RUSH: Barney in Tucson, you’re next on the EIB Network. Hello, sir.
CALLER: Hello, Rush. You were discussing staged events involving the Clintons.
RUSH: Yes, I was.
CALLER: I’d like you to consider that Hillary’s most famous outburst during her testimony at the Benghazi hearings was carefully written and rehearsed.
RUSH: Which would that be? The “what difference does it make?”
CALLER: Exactly. But that’s not the way she said it. That’s the way normal people would say it. The way she said it was very strangely constructed. Normal people, especially under stressful circumstances would just say it exactly the way you did.

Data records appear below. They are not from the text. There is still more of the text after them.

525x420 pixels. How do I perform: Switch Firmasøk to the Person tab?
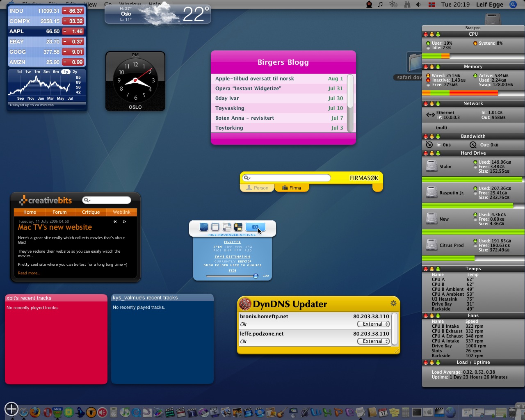pos(257,188)
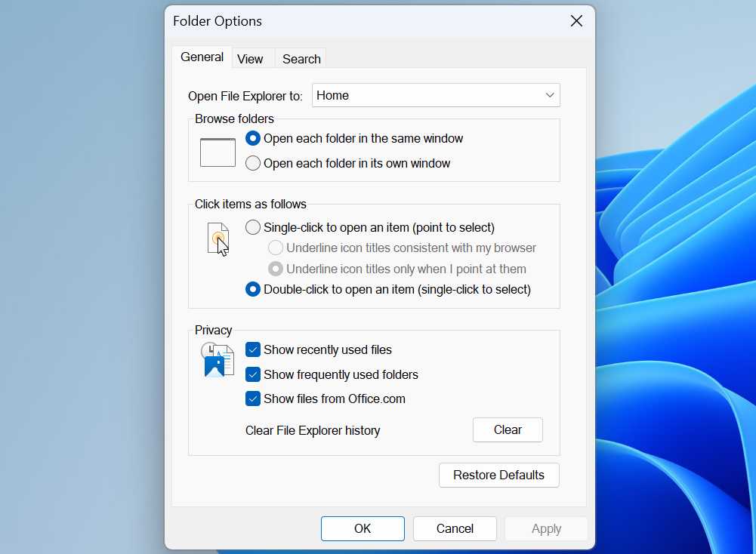Screen dimensions: 756x554
Task: Disable 'Show frequently used folders'
Action: [x=252, y=374]
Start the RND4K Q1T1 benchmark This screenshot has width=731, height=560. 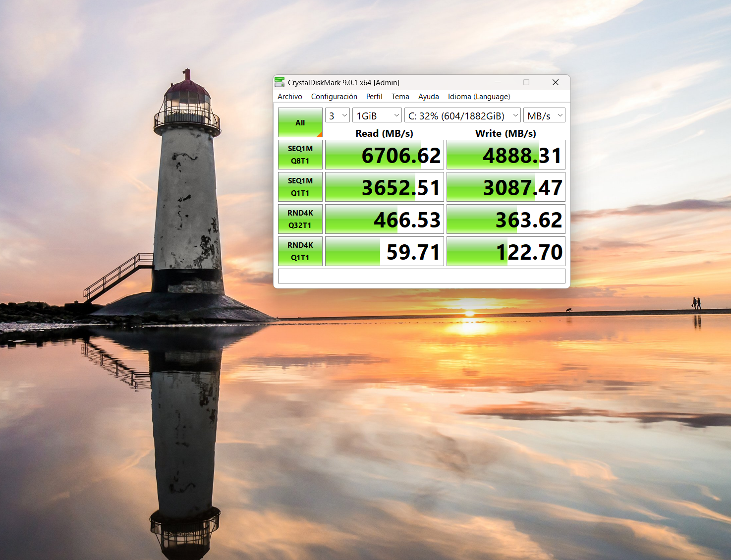(x=300, y=251)
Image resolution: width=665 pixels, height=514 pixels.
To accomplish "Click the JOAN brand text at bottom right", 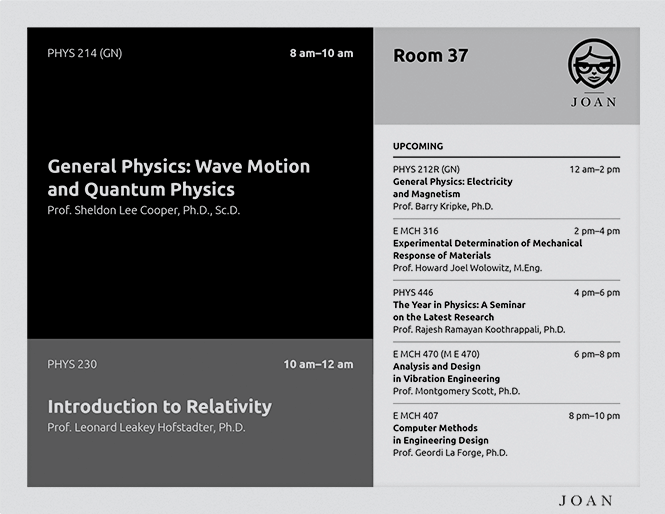I will [x=585, y=500].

Or if she wanted to add, “at this point” she would say “at this point, what difference does it make?” Or, “What difference does it make at this point?” But the way she did it, her outburst not only had the desired effect of putting the committee members back on their heels, but equally important she prevents the “what difference does it make?” part from being used as a separate and heartless looking sound bite.
RUSH: Wow, you have really dissected this.

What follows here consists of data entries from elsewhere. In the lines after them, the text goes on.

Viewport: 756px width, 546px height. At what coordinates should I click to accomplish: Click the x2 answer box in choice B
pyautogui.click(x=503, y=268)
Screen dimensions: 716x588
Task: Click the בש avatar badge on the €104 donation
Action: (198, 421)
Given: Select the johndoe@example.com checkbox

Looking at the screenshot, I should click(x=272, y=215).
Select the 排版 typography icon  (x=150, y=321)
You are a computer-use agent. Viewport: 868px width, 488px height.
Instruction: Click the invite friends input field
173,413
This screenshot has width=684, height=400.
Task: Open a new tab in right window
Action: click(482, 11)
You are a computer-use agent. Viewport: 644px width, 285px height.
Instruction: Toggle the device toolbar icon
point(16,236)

CALLER: Yeah, her accents on the words were — it’s just all wrong if you analyzed the way she said it.
RUSH: Tell me how she said it, in —
CALLER: “What difference, at this point, does it make?”
RUSH: A-ha.
CALLER: By inserting that clause in the middle, it’s an abnormally spoken construction.
RUSH: Right. “What difference, at this point, does it make?” Instead of, “What difference does it make?”